◆ Short problem
Format the lines of these entries starting at the one containing "Image resolution: width=836" and ending at the one containing "(x=530, y=312)" as a JSON list of strings, with one string per line and blank lines omitted.

begin Source records

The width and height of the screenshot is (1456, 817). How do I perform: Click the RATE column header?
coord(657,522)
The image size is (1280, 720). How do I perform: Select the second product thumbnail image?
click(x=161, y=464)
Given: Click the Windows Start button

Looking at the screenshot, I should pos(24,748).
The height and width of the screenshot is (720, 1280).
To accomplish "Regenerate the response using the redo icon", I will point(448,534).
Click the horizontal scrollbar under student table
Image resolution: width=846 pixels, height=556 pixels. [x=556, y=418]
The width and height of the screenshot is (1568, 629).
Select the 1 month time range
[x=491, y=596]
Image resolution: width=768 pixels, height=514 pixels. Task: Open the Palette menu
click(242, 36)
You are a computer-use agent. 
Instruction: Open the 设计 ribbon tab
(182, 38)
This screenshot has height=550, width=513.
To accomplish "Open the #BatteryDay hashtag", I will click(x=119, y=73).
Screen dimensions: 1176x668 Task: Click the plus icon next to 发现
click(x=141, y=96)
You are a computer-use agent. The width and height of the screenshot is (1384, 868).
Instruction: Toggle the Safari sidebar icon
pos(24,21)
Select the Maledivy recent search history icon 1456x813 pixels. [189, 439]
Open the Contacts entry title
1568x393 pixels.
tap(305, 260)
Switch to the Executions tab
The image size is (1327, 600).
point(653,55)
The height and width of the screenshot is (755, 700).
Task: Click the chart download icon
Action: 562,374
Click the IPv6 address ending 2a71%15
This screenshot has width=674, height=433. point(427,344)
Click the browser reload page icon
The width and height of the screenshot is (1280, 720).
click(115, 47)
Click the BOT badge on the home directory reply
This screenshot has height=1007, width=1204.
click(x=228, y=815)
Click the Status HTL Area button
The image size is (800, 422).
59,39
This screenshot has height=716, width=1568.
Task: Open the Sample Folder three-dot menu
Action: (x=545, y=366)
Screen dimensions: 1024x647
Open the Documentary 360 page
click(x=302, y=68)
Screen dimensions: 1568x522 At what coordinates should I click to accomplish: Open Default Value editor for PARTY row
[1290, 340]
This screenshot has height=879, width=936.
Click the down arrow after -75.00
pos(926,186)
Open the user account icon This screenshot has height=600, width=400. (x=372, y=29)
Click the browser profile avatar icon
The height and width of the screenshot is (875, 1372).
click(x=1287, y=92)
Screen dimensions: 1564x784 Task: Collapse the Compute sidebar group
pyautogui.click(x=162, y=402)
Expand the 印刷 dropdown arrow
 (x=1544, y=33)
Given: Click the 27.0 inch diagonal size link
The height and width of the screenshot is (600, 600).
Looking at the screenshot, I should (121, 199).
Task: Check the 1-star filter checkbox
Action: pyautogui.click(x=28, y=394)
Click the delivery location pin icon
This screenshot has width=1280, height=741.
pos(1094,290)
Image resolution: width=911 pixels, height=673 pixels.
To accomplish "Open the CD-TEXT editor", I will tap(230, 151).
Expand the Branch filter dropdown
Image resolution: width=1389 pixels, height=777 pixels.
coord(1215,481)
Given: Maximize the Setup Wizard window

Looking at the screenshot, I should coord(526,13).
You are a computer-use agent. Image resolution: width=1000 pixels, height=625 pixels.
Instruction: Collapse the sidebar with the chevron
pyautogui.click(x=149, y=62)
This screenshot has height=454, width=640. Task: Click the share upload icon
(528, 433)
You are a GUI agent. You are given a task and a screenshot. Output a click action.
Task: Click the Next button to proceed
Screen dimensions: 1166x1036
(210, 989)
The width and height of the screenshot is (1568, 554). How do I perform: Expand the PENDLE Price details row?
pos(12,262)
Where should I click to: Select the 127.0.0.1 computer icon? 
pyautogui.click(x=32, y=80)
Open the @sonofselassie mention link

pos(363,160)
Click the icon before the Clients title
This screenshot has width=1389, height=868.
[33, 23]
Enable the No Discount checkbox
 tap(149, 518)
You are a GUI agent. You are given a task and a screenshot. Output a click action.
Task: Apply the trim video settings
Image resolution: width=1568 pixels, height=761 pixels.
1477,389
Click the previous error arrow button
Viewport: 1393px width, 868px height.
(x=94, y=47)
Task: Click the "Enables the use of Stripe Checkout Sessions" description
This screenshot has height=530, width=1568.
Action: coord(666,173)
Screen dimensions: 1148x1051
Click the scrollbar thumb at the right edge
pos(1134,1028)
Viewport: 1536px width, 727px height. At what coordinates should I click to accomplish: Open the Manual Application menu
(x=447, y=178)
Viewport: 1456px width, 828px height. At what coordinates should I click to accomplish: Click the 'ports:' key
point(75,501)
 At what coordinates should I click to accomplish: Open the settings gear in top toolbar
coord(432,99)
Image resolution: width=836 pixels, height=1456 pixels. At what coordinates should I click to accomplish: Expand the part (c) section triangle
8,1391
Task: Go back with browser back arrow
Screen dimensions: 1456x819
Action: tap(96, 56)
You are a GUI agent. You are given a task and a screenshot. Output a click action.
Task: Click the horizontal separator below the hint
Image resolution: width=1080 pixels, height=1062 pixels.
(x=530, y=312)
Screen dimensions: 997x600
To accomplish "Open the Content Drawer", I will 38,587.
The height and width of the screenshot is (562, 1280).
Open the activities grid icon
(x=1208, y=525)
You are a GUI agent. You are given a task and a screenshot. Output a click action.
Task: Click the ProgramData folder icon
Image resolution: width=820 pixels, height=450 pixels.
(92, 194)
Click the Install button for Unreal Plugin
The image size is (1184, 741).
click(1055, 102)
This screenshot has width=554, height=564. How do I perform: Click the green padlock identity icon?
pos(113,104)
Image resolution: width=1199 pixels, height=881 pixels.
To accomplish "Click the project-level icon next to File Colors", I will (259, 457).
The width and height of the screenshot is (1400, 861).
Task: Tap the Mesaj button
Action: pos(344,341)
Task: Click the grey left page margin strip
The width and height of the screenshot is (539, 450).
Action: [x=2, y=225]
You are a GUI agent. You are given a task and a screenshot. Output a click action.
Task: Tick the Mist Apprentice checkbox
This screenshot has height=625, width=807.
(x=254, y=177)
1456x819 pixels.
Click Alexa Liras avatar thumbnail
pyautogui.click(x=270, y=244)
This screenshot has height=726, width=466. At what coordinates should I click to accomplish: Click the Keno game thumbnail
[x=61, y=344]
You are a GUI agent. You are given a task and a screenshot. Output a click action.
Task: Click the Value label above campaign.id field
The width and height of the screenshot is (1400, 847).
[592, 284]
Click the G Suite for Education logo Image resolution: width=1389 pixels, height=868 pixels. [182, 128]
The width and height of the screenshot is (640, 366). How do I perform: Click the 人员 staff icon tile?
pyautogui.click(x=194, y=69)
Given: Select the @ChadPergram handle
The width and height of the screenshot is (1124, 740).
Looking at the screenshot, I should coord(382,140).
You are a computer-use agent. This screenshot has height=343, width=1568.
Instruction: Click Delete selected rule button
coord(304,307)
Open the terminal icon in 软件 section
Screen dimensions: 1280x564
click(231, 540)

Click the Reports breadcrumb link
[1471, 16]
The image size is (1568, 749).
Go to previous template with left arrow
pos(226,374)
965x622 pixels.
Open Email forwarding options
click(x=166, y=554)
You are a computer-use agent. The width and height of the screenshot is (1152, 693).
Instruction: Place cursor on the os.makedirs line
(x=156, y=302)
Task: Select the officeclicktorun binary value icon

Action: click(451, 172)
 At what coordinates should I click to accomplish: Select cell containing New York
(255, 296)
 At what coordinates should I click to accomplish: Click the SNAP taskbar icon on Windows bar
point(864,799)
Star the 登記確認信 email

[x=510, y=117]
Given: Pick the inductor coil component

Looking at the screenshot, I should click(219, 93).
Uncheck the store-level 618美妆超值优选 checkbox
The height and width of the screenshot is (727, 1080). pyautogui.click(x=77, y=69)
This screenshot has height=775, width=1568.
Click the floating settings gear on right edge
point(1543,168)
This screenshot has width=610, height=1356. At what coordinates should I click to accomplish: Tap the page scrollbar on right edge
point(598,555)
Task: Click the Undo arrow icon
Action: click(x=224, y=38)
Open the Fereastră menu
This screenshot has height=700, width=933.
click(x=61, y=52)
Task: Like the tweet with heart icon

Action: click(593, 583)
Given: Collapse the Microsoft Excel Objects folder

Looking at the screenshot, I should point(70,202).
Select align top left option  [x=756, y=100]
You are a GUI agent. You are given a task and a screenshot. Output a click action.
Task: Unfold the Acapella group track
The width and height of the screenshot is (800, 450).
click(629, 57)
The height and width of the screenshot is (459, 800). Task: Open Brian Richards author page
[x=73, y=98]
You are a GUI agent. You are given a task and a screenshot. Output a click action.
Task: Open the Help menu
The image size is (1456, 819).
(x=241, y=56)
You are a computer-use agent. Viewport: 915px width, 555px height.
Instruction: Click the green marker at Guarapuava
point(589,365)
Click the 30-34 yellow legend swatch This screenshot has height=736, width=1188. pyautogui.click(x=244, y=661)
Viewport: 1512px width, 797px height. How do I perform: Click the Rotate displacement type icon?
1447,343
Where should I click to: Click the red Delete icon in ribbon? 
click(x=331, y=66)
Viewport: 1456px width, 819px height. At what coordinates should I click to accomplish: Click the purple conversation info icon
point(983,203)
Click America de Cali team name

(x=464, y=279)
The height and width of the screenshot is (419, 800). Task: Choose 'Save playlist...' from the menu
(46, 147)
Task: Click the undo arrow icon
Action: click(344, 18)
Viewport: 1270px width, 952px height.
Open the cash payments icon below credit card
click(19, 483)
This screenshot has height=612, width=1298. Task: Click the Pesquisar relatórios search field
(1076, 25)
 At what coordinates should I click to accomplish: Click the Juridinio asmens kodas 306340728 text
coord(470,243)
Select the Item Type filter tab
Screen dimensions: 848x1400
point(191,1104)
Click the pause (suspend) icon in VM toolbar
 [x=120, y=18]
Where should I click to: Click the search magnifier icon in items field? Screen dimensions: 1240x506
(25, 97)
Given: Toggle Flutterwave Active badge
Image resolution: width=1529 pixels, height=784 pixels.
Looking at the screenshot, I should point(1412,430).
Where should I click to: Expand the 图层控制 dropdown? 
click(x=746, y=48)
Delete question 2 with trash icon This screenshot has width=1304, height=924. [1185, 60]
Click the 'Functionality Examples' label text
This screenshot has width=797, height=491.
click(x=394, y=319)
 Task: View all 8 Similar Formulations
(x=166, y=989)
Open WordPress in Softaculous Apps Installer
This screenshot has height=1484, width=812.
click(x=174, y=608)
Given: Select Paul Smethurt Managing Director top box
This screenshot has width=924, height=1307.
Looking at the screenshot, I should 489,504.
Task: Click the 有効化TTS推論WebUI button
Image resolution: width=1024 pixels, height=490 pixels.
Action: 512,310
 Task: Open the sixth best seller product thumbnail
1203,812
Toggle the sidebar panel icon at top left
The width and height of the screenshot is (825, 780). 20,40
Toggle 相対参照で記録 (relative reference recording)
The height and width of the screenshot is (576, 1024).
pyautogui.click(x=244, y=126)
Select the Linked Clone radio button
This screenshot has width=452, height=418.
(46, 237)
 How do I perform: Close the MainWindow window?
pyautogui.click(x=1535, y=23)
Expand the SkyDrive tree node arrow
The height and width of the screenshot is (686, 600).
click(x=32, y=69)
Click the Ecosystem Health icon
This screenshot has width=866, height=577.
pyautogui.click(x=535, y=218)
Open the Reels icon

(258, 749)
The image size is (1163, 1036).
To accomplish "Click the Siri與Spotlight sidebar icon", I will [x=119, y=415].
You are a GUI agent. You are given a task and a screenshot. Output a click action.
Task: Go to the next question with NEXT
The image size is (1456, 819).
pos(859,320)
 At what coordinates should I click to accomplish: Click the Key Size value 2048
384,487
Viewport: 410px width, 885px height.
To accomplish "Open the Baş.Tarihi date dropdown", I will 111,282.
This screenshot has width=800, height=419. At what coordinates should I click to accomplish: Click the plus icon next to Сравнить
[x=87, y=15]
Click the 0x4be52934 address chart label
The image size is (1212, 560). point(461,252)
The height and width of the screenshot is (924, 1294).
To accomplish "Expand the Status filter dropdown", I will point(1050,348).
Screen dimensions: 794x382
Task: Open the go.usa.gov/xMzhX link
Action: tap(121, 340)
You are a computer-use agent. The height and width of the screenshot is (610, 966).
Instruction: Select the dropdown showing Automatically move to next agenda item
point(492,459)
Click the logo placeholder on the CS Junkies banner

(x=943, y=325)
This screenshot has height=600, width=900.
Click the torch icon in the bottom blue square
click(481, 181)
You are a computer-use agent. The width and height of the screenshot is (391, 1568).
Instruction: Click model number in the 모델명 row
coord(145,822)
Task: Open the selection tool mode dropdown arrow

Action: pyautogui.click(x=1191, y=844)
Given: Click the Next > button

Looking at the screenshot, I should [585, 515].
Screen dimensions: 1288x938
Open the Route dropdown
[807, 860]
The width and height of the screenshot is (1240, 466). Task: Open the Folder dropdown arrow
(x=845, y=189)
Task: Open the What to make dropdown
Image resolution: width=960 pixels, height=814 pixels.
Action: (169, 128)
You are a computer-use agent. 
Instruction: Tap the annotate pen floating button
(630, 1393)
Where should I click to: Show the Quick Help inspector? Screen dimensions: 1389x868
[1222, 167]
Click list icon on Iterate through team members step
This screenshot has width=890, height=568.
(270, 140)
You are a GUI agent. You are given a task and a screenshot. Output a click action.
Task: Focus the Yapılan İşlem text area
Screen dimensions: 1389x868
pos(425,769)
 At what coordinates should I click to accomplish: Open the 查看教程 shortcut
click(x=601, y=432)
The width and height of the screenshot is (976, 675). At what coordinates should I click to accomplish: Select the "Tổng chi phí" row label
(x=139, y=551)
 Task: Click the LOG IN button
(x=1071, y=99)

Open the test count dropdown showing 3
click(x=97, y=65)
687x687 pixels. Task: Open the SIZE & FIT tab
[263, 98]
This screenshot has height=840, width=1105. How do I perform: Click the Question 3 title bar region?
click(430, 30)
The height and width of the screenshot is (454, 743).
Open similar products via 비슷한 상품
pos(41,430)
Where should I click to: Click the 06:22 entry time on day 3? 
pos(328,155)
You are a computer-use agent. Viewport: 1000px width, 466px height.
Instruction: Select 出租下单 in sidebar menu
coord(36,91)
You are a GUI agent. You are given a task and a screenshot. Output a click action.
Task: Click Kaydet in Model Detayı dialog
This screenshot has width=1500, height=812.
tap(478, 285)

end Source records

◆ Written reply
[
  "Image resolution: width=836 pixels, height=1456 pixels. At what coordinates should I click to accomplish: Expand the part (c) section triangle",
  "8,1391",
  "Task: Go back with browser back arrow",
  "Screen dimensions: 1456x819",
  "Action: tap(96, 56)",
  "You are a GUI agent. You are given a task and a screenshot. Output a click action.",
  "Task: Click the horizontal separator below the hint",
  "Image resolution: width=1080 pixels, height=1062 pixels.",
  "(x=530, y=312)"
]